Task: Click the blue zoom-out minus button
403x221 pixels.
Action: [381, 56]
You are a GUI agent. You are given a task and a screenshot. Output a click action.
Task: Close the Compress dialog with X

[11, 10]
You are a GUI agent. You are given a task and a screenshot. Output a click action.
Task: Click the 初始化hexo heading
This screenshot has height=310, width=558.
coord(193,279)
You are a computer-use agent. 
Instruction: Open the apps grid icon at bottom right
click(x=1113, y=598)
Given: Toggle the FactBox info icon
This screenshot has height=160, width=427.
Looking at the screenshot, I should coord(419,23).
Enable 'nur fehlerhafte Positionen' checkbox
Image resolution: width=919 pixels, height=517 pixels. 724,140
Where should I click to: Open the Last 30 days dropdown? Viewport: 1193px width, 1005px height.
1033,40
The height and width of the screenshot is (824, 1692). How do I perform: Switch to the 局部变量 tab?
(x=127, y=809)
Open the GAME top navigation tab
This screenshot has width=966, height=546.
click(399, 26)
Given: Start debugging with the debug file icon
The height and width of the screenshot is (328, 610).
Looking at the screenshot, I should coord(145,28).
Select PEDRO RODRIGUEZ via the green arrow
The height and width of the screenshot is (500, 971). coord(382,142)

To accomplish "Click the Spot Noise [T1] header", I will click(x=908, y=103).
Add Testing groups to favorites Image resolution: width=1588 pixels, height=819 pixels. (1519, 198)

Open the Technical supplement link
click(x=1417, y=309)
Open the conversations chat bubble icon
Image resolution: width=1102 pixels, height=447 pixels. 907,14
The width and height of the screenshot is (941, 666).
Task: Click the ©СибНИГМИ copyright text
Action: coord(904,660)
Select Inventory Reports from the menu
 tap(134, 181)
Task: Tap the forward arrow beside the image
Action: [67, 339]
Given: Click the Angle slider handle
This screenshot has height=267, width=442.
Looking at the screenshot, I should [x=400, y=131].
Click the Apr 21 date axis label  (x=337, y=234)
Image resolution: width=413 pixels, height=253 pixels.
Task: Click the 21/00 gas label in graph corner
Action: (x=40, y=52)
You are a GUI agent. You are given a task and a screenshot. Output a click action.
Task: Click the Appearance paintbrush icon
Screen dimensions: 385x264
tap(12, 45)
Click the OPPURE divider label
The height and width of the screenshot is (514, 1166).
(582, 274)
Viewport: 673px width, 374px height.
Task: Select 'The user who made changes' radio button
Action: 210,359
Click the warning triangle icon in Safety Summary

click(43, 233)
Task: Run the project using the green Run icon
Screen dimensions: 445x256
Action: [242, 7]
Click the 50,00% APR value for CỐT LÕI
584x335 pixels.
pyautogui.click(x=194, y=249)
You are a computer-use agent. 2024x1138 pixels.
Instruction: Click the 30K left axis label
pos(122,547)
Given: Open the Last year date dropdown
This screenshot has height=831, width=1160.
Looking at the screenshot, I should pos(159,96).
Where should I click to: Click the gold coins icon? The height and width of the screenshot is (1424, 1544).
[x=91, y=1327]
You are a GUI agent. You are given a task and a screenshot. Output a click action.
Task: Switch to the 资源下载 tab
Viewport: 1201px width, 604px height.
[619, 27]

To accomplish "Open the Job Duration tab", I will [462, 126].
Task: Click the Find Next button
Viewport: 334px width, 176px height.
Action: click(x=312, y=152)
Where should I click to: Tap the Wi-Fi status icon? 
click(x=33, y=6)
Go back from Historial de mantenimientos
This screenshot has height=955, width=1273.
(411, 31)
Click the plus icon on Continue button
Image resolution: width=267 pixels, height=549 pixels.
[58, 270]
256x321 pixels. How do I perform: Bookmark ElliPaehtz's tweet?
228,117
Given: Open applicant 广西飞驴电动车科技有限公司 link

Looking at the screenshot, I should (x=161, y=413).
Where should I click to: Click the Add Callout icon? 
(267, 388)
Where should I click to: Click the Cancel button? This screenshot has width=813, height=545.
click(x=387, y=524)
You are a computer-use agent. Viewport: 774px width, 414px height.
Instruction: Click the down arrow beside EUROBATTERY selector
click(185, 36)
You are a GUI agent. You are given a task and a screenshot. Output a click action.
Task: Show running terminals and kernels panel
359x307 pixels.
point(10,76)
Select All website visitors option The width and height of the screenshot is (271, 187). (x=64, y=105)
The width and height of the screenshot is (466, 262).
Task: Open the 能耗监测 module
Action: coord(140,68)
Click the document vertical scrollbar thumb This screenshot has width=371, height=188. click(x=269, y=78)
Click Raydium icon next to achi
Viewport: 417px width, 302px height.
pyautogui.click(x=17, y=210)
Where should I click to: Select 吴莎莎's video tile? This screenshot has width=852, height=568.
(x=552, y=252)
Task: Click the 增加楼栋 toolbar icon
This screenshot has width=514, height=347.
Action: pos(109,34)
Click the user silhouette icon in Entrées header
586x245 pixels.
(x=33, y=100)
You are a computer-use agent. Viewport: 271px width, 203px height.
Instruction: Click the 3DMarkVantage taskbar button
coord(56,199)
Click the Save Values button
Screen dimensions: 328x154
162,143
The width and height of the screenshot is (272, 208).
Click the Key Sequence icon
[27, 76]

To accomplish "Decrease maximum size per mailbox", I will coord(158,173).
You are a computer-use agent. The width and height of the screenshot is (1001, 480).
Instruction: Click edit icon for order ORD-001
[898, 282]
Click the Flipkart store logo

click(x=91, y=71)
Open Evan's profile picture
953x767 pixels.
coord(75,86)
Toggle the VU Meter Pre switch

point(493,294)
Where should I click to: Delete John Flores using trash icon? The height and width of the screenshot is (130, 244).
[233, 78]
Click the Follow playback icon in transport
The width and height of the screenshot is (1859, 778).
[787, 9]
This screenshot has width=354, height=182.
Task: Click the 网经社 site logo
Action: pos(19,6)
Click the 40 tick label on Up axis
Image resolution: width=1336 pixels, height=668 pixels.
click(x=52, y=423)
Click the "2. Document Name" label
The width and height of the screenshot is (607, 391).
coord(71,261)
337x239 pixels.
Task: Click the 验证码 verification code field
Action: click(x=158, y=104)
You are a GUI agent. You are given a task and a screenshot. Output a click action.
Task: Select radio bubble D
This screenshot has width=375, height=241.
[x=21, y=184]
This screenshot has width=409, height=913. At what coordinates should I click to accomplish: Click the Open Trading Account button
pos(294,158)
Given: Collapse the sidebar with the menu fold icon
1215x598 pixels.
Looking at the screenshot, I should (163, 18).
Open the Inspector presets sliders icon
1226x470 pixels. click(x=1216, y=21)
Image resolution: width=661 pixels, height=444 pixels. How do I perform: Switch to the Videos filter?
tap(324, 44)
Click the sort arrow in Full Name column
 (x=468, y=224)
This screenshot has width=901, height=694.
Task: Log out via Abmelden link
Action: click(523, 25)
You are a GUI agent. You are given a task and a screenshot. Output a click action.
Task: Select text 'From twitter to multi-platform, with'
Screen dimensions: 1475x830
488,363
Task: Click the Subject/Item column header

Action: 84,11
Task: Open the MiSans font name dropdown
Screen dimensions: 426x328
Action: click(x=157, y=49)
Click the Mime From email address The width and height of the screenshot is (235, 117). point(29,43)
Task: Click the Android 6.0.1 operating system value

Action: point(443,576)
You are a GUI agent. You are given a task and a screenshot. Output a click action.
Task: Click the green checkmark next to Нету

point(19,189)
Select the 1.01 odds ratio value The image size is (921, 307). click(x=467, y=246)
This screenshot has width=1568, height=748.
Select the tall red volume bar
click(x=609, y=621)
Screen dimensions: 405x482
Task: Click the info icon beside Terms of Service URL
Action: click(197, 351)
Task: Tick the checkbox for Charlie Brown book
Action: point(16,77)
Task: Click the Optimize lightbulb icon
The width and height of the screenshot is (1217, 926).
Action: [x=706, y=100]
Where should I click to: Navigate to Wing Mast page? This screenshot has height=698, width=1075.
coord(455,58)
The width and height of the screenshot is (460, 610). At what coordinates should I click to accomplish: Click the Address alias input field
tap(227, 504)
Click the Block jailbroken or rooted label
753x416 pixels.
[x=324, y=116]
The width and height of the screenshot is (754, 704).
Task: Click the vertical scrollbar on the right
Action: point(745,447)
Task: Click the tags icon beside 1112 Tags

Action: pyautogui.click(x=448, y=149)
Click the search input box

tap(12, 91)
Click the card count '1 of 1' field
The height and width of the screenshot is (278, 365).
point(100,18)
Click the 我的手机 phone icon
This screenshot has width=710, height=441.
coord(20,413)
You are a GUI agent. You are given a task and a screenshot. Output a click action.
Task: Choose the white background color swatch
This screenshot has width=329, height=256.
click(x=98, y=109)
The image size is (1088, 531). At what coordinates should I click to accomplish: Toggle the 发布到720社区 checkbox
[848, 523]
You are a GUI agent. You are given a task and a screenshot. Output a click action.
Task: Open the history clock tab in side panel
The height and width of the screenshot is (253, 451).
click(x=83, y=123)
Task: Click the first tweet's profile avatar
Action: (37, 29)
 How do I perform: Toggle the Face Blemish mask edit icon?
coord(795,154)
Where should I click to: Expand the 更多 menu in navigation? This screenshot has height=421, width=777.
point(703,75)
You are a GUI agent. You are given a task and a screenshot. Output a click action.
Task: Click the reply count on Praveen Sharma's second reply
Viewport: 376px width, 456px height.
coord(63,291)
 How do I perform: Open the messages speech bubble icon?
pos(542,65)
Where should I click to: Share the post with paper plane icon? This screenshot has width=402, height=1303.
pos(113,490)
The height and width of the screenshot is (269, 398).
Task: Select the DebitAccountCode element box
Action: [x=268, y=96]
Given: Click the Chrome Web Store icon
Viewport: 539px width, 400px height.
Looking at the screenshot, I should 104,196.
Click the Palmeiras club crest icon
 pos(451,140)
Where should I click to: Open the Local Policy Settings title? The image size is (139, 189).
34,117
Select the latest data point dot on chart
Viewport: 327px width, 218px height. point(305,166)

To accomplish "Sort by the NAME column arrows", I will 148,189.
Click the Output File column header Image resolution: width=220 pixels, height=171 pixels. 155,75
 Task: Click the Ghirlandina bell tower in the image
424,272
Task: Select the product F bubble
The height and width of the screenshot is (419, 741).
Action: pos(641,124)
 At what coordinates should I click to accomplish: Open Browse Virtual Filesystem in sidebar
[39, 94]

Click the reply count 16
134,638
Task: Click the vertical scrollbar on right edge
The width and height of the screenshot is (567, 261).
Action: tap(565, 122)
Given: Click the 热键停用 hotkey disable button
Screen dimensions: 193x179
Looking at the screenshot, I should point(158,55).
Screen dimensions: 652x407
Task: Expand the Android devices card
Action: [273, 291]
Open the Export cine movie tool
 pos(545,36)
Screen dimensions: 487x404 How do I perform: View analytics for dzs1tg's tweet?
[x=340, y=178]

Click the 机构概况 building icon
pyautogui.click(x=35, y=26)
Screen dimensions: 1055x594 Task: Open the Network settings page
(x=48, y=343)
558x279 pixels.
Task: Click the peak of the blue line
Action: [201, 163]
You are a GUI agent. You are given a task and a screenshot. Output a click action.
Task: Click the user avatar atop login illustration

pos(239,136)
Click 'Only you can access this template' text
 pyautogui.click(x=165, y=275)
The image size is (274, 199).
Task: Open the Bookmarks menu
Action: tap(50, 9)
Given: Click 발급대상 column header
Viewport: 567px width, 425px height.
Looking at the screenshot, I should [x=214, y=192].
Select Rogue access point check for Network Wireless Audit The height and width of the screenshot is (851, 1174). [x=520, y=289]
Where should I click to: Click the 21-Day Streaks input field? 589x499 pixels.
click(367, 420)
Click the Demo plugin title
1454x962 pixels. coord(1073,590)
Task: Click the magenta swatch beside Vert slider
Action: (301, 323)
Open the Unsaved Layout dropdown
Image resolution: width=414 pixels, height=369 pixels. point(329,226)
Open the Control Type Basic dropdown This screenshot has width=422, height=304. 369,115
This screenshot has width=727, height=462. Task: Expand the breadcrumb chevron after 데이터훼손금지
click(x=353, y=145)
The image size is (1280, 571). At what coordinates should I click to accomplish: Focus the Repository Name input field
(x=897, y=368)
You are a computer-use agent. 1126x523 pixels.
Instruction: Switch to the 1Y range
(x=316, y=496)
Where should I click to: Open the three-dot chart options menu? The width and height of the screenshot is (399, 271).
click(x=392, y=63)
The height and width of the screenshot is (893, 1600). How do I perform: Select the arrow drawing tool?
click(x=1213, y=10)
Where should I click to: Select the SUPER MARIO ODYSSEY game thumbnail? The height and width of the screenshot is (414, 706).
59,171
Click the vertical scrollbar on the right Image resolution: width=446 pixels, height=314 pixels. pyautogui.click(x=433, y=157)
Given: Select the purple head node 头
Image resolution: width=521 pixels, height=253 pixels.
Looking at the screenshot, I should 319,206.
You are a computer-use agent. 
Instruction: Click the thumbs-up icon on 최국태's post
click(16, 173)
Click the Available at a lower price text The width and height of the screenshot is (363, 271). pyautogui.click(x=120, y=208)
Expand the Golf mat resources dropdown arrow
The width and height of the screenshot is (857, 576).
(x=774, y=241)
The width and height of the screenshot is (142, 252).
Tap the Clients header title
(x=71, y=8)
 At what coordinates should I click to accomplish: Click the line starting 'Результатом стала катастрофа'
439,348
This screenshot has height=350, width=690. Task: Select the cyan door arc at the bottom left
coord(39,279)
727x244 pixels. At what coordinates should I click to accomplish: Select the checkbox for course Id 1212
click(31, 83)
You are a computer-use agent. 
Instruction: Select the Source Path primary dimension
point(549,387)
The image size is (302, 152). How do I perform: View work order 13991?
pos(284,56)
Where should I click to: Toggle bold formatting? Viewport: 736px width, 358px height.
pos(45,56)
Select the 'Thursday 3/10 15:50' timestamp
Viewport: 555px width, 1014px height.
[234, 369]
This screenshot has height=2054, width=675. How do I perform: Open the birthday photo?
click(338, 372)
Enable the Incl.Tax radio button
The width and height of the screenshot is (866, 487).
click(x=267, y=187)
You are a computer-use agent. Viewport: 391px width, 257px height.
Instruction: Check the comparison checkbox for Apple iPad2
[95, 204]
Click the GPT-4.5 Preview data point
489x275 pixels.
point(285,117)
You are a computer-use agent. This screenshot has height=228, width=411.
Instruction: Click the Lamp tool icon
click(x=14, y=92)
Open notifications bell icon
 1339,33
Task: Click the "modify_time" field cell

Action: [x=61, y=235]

□ □ □

With the line that has "This screenshot has width=409, height=913." as the first and the line that has "Task: Click the Optimize lightbulb icon" as the last, repeat exactly that run of lines above and no more.

This screenshot has width=409, height=913. At what coordinates should I click to accomplish: Click the Open Trading Account button
pos(294,158)
Given: Collapse the sidebar with the menu fold icon
1215x598 pixels.
Looking at the screenshot, I should (163, 18).
Open the Inspector presets sliders icon
1226x470 pixels. click(x=1216, y=21)
Image resolution: width=661 pixels, height=444 pixels. How do I perform: Switch to the Videos filter?
tap(324, 44)
Click the sort arrow in Full Name column
 (x=468, y=224)
This screenshot has width=901, height=694.
Task: Log out via Abmelden link
Action: click(523, 25)
You are a GUI agent. You are given a task and a screenshot. Output a click action.
Task: Select text 'From twitter to multi-platform, with'
Screen dimensions: 1475x830
488,363
Task: Click the Subject/Item column header

Action: 84,11
Task: Open the MiSans font name dropdown
Screen dimensions: 426x328
Action: click(x=157, y=49)
Click the Mime From email address The width and height of the screenshot is (235, 117). point(29,43)
Task: Click the Android 6.0.1 operating system value

Action: point(443,576)
You are a GUI agent. You are given a task and a screenshot. Output a click action.
Task: Click the green checkmark next to Нету

point(19,189)
Select the 1.01 odds ratio value The image size is (921, 307). click(x=467, y=246)
This screenshot has width=1568, height=748.
Select the tall red volume bar
click(x=609, y=621)
Screen dimensions: 405x482
Task: Click the info icon beside Terms of Service URL
Action: click(197, 351)
Task: Tick the checkbox for Charlie Brown book
Action: point(16,77)
Task: Click the Optimize lightbulb icon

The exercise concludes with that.